# Data to process
-=-=-=-=-

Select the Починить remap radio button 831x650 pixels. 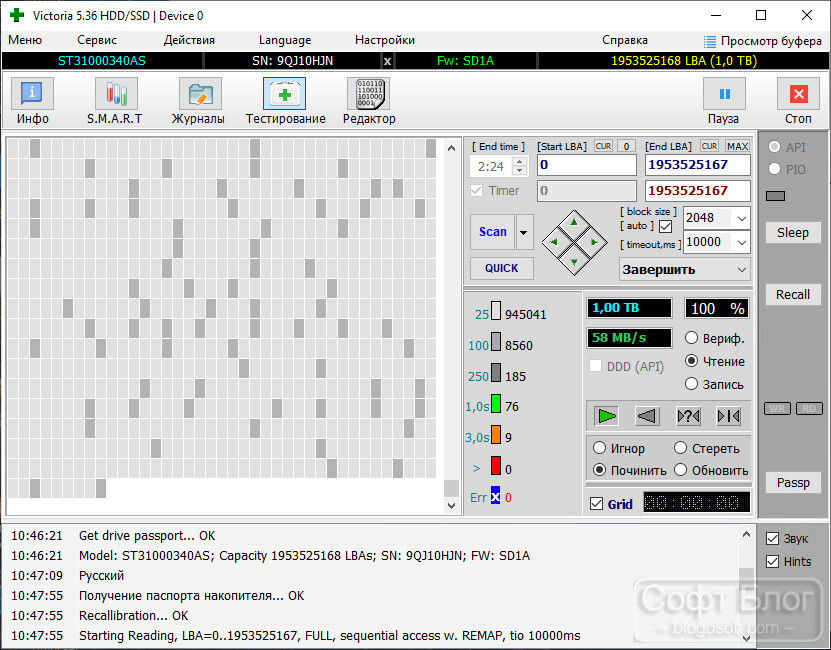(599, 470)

-=-=-=-=-

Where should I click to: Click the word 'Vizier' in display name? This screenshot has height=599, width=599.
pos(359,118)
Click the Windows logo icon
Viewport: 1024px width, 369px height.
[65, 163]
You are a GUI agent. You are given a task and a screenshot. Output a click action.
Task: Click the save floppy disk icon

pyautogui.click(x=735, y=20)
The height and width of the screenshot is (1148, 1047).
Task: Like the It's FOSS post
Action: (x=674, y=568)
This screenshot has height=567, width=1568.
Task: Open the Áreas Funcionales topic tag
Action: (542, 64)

-=-=-=-=-

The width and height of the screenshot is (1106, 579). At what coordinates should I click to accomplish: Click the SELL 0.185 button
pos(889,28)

-=-=-=-=-

# Task prompt
The lines above from the one with "Where should I" through the one with "You are a GUI" are to be duplicated exactly, ends included, with nothing added.

# Response for this exercise
Where should I click to: Click the word 'Vizier' in display name? This screenshot has height=599, width=599.
pos(359,118)
Click the Windows logo icon
Viewport: 1024px width, 369px height.
[65, 163]
You are a GUI agent. You are given a task and a screenshot. Output a click action.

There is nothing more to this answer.